Your answer should consist of each line below that contains the string "input".
***
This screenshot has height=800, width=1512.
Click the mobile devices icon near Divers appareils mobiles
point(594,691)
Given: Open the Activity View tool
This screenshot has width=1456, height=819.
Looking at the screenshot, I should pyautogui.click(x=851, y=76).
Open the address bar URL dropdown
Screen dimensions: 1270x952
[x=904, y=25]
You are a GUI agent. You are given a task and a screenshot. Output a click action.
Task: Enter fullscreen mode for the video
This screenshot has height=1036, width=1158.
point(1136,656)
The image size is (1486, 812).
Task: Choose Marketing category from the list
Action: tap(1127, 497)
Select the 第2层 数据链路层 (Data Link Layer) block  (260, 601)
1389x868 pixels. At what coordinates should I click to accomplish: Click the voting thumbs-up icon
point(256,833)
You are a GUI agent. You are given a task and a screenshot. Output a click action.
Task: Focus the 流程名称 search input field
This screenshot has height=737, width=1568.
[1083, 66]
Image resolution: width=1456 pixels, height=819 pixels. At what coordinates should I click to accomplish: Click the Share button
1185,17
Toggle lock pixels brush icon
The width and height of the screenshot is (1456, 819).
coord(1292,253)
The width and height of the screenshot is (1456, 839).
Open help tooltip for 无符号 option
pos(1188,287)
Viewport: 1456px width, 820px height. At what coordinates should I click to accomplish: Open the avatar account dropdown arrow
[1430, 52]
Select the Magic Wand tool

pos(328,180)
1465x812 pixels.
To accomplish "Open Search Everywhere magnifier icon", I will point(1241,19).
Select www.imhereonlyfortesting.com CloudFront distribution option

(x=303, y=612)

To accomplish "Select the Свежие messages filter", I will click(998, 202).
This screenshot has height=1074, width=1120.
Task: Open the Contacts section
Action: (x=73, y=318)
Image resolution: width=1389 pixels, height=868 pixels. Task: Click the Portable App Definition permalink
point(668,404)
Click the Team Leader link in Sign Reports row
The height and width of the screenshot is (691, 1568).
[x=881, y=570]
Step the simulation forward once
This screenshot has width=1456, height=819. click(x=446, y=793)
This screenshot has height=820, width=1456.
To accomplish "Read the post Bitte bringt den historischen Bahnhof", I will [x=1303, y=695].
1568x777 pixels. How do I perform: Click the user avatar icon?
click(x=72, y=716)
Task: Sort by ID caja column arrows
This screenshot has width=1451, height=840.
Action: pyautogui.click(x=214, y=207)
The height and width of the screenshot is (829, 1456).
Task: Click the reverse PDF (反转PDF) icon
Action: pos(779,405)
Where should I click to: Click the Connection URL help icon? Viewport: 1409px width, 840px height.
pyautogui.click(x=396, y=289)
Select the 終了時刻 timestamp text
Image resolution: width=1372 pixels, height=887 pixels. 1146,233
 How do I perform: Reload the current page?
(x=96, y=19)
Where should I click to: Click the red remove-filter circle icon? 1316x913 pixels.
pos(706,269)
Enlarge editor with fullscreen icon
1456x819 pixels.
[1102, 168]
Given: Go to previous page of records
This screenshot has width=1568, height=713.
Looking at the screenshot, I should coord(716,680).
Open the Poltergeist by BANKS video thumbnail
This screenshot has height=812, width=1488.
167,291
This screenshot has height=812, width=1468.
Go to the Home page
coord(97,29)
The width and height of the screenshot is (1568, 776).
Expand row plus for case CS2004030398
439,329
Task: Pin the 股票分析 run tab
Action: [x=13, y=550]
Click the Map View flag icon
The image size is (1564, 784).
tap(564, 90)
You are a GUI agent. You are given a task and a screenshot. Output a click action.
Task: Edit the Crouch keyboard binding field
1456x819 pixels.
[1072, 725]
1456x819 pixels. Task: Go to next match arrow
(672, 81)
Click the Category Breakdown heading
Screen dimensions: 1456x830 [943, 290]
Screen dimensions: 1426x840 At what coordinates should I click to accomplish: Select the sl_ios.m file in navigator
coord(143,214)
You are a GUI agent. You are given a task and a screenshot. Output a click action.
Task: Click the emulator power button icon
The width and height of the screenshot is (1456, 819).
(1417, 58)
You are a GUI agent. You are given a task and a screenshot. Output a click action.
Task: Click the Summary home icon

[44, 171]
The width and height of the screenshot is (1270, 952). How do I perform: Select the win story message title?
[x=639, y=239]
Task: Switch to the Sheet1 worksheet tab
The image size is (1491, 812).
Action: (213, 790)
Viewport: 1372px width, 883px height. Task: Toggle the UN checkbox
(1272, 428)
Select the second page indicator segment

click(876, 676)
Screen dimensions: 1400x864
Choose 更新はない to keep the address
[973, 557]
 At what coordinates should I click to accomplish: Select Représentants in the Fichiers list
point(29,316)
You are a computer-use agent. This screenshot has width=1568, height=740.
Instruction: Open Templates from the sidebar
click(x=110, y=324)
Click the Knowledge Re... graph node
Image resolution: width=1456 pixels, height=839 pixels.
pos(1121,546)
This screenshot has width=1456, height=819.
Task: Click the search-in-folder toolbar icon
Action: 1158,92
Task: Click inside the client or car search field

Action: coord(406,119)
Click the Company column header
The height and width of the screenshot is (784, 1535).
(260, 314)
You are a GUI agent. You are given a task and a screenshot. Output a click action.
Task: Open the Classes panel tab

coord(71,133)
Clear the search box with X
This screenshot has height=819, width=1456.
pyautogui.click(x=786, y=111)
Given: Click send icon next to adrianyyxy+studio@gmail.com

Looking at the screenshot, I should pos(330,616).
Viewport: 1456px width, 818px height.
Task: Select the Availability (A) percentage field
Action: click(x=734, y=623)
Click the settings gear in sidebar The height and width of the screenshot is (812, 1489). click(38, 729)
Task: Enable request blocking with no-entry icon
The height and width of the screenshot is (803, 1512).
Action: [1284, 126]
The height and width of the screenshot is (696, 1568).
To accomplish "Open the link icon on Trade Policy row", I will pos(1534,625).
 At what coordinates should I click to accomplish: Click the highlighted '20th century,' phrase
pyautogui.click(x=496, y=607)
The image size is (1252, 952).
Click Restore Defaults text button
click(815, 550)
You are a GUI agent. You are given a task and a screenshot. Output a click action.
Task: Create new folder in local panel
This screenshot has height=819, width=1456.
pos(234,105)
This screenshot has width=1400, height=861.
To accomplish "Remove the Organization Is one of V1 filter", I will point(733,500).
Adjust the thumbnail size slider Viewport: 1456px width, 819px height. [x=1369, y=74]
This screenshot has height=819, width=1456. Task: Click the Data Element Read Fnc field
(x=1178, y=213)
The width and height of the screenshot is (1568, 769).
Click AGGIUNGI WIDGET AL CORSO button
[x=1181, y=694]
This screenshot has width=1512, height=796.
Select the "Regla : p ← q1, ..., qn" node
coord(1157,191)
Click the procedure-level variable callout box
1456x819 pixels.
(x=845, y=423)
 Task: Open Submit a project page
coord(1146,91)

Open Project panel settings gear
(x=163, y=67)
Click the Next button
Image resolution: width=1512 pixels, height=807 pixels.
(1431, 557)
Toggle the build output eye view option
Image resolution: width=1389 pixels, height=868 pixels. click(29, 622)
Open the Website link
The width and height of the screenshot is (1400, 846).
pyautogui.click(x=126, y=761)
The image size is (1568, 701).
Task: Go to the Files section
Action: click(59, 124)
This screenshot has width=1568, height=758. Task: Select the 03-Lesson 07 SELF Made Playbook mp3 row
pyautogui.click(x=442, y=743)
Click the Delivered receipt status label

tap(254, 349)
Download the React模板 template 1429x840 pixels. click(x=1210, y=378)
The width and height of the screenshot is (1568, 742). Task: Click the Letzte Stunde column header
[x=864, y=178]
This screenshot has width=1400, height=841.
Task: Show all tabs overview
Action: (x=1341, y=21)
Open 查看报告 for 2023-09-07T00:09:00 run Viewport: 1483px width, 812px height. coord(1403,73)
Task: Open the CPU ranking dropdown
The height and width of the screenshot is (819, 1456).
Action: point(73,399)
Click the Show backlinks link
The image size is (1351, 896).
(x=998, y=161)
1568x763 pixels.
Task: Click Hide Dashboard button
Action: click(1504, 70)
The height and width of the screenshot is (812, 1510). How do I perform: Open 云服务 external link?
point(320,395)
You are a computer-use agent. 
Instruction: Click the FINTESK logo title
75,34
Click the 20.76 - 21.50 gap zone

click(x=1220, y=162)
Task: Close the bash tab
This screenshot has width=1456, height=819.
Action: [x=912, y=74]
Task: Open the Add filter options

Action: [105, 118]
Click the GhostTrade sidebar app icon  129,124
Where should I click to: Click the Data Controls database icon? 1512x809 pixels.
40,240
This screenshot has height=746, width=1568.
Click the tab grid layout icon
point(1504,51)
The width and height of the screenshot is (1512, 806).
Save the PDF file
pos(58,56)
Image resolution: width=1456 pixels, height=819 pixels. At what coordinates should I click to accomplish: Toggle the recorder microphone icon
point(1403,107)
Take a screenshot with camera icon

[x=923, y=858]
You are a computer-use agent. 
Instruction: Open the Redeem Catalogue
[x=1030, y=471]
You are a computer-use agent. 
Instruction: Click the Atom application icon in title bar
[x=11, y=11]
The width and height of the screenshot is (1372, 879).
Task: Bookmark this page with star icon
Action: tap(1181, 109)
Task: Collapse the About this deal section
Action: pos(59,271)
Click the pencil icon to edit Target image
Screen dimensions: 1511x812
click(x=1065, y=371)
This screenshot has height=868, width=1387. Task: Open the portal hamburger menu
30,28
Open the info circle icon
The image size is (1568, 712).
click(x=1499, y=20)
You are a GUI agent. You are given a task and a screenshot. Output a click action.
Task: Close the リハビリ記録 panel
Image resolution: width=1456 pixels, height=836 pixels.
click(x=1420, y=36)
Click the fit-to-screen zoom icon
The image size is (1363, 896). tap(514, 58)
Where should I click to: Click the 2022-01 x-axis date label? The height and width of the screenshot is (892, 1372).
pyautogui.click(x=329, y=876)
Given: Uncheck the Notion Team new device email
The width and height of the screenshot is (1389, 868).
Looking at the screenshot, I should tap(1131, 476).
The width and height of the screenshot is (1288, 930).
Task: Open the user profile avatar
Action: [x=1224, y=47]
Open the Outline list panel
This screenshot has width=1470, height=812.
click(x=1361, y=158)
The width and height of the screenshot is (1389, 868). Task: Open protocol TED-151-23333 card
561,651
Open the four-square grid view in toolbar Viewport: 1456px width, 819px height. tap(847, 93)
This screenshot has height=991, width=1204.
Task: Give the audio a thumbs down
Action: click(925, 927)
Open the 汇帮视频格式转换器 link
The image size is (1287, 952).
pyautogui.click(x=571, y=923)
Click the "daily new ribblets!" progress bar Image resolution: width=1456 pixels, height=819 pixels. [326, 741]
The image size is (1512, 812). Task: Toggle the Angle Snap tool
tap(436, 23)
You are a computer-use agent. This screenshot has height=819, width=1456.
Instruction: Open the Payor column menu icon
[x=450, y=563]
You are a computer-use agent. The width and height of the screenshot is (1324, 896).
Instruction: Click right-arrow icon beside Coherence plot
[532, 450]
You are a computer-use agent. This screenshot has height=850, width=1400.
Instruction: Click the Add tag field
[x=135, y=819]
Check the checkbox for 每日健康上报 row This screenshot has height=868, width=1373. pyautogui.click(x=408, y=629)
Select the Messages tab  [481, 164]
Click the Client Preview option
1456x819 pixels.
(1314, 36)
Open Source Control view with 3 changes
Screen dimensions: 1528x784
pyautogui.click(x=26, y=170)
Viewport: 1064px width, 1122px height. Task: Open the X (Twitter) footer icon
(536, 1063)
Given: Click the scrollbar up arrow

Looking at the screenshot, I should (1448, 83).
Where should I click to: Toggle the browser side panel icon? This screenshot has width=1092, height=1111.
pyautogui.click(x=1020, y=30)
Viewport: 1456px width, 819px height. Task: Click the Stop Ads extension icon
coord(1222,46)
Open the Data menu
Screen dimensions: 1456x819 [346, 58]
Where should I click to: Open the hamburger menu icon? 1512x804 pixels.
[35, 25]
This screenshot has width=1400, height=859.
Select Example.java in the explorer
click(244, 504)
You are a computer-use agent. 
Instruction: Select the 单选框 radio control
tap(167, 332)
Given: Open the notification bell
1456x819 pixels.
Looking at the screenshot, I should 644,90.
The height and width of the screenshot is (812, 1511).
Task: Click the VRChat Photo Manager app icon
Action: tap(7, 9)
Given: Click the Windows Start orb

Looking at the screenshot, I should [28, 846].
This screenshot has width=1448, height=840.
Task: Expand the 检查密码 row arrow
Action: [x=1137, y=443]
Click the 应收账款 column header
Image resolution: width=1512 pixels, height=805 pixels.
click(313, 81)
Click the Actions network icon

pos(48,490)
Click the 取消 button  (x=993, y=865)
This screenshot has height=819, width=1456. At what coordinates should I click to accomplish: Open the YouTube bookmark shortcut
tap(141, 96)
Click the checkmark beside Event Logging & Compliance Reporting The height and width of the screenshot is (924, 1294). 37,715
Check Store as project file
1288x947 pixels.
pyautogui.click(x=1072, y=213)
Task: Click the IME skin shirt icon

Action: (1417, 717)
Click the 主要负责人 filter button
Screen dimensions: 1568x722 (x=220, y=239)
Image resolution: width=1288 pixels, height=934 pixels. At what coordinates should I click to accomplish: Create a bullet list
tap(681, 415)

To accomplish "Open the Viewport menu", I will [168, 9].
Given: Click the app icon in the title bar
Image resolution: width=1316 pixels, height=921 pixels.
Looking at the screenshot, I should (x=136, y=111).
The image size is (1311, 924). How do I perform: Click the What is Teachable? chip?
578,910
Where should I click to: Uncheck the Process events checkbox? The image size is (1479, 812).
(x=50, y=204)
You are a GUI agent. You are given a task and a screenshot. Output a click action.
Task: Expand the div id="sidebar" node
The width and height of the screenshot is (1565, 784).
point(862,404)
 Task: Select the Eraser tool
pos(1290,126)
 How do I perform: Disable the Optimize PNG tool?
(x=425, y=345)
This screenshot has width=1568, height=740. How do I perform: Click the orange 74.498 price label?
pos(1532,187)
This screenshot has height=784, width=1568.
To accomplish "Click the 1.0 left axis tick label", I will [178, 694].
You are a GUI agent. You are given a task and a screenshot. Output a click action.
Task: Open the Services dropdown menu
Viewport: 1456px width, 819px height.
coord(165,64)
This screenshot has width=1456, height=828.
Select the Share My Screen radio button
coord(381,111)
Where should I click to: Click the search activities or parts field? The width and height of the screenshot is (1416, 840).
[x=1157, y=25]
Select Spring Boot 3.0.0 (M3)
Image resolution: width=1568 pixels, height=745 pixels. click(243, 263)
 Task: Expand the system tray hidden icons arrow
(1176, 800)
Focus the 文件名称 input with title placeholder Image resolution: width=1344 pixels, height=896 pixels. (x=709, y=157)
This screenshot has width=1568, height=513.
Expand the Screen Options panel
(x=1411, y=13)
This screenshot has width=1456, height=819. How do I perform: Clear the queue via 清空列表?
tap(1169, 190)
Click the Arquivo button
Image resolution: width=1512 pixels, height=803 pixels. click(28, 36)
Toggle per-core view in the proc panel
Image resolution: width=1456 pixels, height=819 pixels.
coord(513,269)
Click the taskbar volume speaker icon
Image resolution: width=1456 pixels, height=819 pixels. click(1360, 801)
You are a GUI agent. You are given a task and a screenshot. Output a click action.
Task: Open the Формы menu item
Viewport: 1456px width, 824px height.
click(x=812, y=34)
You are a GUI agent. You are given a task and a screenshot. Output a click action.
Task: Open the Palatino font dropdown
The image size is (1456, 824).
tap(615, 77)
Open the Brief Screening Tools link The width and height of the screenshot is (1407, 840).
***
:: Worked solution ::
Task: Focus the 流程名称 search input field
Focus the 文件名称 input with title placeholder Image resolution: width=1344 pixels, height=896 pixels. (x=709, y=157)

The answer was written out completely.